Проблема не так проста, как может показаться. Верно, что психоаналитики сходятся во мнении, что динамизм бессознательного не управляется категориями Пространства и Времени так, как мы понимаем их в сознательном восприятии. К. Г. Юнг даже специально заявляет, что именно благодаря вневременному характеру коллективного бессознательного при малейшем прикосновении к его содержимому, человек испытывает «переживание вечного» и что именно реактивация этого содержимого ощущается как полное возрождение психической жизни. Это, без сомнения, верно. Но сложности остаются. Существует неразрывность между выполняемыми функциями и имедями, передаваемыми определенным символизмом в глубинные слои бессознательного, и теми значениями, которые он раскрывает в плоскости «чистейшей» духовной деятельности. Такая неразрывность, по меньшей мере, неожиданна, так как психиатры обычно отмечают противостояние и конфликт между ценностями бессознательного и сознательного, а философы часто противопоставляют Дух Жизни или Живой Материи.

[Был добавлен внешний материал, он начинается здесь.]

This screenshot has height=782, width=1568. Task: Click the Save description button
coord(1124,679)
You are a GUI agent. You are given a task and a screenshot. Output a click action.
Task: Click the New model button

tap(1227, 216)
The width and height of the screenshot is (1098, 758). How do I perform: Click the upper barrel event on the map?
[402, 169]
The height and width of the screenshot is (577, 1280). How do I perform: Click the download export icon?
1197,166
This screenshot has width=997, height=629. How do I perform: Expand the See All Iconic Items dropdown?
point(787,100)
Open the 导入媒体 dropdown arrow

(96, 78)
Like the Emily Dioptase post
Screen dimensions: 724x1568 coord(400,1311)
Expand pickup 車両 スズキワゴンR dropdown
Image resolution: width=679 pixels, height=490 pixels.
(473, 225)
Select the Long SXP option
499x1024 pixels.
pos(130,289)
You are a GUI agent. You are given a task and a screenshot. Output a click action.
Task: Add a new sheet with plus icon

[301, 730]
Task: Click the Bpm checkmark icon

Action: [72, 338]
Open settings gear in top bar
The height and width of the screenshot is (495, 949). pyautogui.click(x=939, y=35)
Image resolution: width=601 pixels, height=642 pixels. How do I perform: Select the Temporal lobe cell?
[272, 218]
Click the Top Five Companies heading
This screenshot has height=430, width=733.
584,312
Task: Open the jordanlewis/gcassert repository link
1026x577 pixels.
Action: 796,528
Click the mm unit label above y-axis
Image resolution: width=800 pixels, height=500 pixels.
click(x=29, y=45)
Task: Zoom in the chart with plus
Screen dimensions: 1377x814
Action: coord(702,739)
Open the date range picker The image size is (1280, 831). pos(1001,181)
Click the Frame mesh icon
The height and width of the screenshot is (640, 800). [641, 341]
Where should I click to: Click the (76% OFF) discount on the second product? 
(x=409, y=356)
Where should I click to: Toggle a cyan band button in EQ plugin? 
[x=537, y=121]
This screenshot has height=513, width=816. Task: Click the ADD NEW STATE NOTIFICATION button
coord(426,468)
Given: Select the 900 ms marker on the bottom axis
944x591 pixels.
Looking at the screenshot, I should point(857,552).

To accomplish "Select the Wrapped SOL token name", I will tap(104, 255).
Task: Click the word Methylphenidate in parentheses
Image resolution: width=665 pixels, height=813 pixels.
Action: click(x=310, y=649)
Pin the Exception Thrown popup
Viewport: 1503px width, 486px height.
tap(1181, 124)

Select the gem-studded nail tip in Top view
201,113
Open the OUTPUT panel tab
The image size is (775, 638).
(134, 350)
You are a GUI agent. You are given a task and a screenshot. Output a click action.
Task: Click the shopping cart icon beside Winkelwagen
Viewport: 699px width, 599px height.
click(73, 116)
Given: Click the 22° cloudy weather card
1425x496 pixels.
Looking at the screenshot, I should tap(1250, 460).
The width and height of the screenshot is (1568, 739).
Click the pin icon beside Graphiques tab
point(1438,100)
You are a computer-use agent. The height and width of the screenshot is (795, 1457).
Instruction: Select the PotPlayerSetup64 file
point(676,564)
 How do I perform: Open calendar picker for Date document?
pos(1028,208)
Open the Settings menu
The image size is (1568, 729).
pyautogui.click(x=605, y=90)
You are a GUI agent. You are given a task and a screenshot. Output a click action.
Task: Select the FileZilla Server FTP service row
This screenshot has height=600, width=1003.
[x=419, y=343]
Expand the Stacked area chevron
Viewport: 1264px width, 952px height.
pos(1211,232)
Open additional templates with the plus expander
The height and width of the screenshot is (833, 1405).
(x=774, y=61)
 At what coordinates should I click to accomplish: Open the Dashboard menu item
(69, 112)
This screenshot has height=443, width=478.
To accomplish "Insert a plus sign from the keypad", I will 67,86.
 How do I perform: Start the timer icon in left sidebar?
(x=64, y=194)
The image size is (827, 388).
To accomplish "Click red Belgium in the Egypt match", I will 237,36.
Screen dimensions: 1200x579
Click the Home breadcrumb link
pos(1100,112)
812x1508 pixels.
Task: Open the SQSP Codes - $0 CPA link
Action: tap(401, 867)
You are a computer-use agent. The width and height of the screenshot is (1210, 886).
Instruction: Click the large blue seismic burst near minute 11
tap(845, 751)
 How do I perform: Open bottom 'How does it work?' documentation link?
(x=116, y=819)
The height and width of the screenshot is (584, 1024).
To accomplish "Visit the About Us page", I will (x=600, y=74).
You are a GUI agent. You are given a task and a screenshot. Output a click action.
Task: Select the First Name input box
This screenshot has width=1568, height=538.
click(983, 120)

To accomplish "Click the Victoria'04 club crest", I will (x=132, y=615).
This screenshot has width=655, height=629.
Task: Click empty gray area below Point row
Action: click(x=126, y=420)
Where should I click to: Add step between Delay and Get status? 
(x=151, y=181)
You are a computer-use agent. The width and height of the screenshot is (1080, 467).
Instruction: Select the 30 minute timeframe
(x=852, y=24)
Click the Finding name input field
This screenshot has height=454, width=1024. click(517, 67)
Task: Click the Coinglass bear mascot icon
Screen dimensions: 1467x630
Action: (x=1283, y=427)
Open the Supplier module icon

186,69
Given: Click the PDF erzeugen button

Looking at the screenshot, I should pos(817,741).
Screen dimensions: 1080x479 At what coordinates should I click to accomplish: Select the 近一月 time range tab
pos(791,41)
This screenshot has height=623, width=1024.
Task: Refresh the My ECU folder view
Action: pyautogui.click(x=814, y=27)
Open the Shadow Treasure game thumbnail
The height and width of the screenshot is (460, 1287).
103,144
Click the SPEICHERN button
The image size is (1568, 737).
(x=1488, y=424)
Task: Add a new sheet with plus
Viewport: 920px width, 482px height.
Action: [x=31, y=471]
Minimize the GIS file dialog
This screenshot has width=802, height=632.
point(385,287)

Конечно, всегда можно вернуться к материалистической гипотезе, к объяснению сведением до «первой формы», в какой бы перспективе появление этой «первой формы» ни располагалось бы. Велико искушение взглянуть на «начало» обычая или образа жизни, или категории Духа и тому подобное в предшествующем или, в некотором смысле, зародышевом состоянии. Мы знаем, сколько причинных объяснений предлагалось материалистами в попытке свести деятельность и творение Духа к некоему инстинкту, какой-то железе или детской травме. И в некотором отношении эти объяснения сложных реальностей сведением их к элементарным «началам» являются поучительными; но, строго говоря, они не равнозначны объяснению, они являются лишь повторными заявлениями того, что все сотворенное имеет начало во Времени, чего никто и не помышляет отрицать. Но очевидно, что эмбриональное состояние не объясняет способ бытия зрелого. Эмбрион имеет значение лишь настолько, насколько он связан и сравним со зрелым. Человека объясняет не «утробный плод», так как конкретный образ бытия человека в мире появляется после того, как он завершает свое существование в утробе. Психоаналитики говорят о психической регрессии дозародышевого состояния, но это является «интраполяцией». Без сомнения, «регрессия» всегда возможна, но сказать так в действительности означает ничуть не больше, чем например, сказать, что живая материя возвращается — посредством смерти — к состоянию просто материи; или что скульптура, будучи разбитой на части, «регрессирует» в свое предыдущее состояние необработанного материала. Истинный вопрос заключается в следующем: с какого момента структура или образ бытия могут считаться сформировавшимися как таковые? В упущении момента их становления нет никакой мистификации. Ошибочно предполагать, что мы осуществляем демистификацию, демонстрируя, например, что то или иное значение Души имеет (может быть и неприятную) «предысторию». С таким же успехом можно сказать, что и слон когда-то был эмбрионом.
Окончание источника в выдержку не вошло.